The hour-long show featured an array of pieces, from traditional gospel to foreign war songs.

Concert Choir’s opening piece “Domine, labia mea aperies,” divided the choir in two, with half the singers gathered in the back of the auditorium. This created two choruses echoing each other, filling the auditorium with a lush, full sound. Though the piece was an a capella, not a beat was missed from either chorus. The first sopranos led the melody beautifully, followed by a powerful sustained crescendo that filled the room, chilling every spine in the house.

Taking off in another direction, the group continued with an upbeat piece “Baba Yetu,” which is the Lord’s prayer in Swahili. This song was soprano Kylene Palestino’s personal favorite.

“We use drums which adds a beat to it,” Palestino said. “It’s definitely the most fun song of the bunch.”

Joined by percussion, the song had an African groove that you couldn’t help but sway to. Soloists Gian Manahan and Terrie Bodie complemented each other perfectly, their voices carried by the beautiful harmonies created by the chorus in the background. The group also employed sign language to supplement their voices, adding intensity to the already magnetic piece.

“Bright Morning Stars” featured soloist Jordan Fox, who exhibited excellent control of his voice, unleashing his vibrato at just the right moments, effectively conveying the emotional nuances in the song’s message. The piece climaxed splendidly at a powerful fortissimo that rung through the auditorium.

The group finished out with “I’m A-Rollin,” a gospel piece that brought out the best in the singers. Not only did they convey it with their voices, you could see in their faces the passion they have for their craft.

Up next, Chamber Singers took the stage and performed all their songs a capella.

They opened their performance with Henry Purcell’s “Hear My Prayer, O Lord,” an incredibly nuanced piece with constantly shifting dynamics. The song starts out almost hauntingly soft at a mild pianissimo, then slowly crescendos into a brooding forte, only to settle right back down again.

This stark contrast between dynamics is seen again in the group’s following piece “Ergebung,” by Hugo Wolf.

“In the midst of the storm, trembling, I see your hand,” the group sings in German.

Like the waves of the ocean in the midst of a storm, the singers shifted seamlessly between dynamics, from thundering choruses to delicate whispering of lines. German is not an easy language to sing but they pulled through with incredible diction, nailing every syllable. Tight harmonies were held together nicely, marked by a beautiful tenor line.

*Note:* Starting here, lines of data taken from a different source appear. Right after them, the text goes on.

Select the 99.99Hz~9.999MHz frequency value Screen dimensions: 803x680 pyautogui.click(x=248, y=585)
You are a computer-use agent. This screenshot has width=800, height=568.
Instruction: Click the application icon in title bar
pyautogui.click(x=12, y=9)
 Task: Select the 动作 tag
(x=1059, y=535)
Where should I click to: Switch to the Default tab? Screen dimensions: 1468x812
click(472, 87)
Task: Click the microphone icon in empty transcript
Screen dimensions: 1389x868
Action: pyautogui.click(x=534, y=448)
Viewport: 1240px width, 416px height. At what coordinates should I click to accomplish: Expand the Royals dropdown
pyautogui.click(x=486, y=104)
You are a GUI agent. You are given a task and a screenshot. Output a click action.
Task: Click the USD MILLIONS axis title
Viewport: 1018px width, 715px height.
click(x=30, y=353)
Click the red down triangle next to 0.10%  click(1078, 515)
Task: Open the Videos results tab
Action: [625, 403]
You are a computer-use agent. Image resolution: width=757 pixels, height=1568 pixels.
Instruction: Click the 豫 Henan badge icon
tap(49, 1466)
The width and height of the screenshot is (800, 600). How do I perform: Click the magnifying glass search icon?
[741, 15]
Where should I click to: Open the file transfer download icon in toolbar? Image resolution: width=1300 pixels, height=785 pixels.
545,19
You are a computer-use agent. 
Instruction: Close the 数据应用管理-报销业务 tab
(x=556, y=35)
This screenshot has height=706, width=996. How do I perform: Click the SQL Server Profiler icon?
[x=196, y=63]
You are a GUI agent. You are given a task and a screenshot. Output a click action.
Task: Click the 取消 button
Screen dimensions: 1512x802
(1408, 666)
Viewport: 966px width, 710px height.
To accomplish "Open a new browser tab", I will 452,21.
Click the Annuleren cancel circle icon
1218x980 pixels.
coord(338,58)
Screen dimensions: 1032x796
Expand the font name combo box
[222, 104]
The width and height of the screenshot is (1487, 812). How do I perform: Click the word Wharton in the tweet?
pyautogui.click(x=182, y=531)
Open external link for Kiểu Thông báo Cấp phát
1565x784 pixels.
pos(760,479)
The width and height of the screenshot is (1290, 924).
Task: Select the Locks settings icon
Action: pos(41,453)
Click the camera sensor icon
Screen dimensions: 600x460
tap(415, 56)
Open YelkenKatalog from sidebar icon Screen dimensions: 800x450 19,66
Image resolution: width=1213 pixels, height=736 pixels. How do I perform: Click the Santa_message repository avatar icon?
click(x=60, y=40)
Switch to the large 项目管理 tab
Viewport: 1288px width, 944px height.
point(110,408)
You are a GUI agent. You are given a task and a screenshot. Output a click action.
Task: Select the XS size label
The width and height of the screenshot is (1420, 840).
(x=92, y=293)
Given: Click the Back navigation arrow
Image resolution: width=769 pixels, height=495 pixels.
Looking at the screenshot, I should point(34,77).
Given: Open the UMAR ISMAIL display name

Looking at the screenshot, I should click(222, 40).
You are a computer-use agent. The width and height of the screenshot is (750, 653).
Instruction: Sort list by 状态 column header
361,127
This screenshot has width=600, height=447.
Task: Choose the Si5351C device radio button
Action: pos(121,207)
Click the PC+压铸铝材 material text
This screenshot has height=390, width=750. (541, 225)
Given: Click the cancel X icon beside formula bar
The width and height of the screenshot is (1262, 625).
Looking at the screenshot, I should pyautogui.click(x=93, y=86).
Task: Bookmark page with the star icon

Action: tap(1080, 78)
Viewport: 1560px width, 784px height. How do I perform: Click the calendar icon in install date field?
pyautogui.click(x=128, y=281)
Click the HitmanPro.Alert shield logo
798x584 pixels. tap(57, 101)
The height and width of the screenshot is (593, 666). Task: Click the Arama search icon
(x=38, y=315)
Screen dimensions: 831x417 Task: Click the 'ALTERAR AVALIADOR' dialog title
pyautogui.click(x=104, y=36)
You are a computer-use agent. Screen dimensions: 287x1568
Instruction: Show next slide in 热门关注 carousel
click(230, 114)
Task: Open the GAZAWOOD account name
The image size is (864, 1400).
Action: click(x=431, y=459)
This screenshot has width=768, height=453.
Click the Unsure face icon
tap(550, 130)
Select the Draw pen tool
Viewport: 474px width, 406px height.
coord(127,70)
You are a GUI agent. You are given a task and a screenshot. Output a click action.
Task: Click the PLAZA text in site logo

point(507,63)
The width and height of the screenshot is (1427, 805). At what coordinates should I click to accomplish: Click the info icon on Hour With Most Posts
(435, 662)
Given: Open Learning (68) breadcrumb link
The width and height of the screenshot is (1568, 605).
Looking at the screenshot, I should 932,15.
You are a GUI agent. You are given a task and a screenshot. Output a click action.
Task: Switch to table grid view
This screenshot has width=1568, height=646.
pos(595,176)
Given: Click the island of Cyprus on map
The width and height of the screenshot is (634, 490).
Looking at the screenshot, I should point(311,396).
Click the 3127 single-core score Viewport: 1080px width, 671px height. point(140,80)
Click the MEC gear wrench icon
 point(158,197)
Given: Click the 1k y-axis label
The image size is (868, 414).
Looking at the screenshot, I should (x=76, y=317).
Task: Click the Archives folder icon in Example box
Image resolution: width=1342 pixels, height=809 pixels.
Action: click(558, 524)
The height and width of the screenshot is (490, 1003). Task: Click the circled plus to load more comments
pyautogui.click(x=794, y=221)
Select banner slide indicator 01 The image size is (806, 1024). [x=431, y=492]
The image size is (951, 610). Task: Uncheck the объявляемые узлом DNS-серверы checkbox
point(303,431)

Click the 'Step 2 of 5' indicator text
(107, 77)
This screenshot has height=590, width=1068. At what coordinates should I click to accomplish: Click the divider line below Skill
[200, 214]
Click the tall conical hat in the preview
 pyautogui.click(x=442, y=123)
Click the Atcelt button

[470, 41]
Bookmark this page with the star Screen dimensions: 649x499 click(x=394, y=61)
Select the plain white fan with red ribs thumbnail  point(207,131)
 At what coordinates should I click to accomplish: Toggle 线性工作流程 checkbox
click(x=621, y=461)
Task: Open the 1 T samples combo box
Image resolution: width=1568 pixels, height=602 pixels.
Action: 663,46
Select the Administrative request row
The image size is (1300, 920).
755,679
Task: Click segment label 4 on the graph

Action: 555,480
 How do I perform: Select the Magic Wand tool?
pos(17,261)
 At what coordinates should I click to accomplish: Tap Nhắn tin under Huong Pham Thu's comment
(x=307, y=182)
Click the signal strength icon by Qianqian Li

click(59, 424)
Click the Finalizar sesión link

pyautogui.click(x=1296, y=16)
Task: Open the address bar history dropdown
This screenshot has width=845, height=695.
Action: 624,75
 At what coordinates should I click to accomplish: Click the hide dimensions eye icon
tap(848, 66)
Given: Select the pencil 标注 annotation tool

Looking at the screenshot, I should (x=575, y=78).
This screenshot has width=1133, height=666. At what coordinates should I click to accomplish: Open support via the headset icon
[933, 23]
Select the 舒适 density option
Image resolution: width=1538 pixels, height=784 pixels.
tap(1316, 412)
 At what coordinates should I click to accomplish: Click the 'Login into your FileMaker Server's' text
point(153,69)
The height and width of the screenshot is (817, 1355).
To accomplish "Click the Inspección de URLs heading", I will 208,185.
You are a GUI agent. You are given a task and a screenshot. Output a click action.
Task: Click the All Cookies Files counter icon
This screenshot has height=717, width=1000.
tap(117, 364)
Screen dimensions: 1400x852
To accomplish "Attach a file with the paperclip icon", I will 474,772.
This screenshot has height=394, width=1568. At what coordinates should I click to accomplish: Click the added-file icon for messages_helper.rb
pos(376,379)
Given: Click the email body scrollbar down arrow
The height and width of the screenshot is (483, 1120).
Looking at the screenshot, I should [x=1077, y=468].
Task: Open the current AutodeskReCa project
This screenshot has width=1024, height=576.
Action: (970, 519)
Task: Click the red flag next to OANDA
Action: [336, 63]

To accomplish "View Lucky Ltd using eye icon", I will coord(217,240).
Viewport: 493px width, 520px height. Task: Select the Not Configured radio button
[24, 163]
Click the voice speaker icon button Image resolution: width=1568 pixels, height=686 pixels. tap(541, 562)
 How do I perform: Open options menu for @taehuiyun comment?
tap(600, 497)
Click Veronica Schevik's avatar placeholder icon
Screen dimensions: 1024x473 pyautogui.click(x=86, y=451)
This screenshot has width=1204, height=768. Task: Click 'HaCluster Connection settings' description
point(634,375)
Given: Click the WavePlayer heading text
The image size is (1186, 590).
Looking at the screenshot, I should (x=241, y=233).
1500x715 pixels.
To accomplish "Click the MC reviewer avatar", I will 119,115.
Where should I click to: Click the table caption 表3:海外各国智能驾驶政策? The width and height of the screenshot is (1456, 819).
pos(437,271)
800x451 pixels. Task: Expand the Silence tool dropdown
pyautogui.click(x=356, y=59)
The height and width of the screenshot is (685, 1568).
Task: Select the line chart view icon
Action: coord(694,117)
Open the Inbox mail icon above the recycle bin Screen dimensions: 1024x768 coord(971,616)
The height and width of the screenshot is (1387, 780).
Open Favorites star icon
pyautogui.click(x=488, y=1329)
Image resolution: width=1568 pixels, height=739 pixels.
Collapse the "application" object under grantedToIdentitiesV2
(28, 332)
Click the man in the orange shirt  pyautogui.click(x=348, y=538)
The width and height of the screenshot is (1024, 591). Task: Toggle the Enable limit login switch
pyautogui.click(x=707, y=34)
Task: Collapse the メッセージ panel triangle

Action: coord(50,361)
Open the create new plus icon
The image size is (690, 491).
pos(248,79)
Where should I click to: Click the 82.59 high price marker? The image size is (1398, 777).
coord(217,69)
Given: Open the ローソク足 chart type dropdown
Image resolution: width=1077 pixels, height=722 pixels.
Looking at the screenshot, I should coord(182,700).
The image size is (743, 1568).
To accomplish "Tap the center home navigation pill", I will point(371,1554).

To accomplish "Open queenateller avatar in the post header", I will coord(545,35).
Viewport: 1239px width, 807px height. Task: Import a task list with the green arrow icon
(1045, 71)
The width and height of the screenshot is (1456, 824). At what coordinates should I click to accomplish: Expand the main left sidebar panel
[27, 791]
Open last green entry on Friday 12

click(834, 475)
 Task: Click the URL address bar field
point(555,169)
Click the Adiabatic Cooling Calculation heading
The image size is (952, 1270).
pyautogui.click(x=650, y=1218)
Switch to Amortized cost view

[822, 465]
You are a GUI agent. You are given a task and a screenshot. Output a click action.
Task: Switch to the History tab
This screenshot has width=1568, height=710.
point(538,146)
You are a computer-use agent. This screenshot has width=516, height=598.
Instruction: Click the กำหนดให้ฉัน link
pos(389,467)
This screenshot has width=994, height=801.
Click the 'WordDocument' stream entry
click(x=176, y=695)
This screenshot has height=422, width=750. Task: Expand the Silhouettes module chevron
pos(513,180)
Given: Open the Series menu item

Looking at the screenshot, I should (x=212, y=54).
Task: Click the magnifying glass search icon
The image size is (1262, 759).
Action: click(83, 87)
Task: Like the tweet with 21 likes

The most unique piece of the night was reserved for the very end. Hitting just below the eight minute mark, “Scenes From the North” is an ancient Filipino war song about a town mourning the inevitable loss of lives from the battles. The song had the singers using various mouthing techniques to mimic sounds of nature, such as birds chirping and flutes playing. Listeners were taken on a journey through music and through the twists and turns of a country at war.

“The song is very dramatic and multi-dimensional,” said Jojo Torion, bass. “With lots of sounds and elements, it’s really unique for a choir. It’s modern and contemporary.”

The song moved at a steady pace, picking up at the scene of the soldiers marching off into war. The scene of the war itself was dramatic and riveting, with stomping feet and beautifully commanding chords that captured the dips and dives often experienced in war. Through all this, the singers showed significant stamina and challenging syncopated parts were nailed perfectly.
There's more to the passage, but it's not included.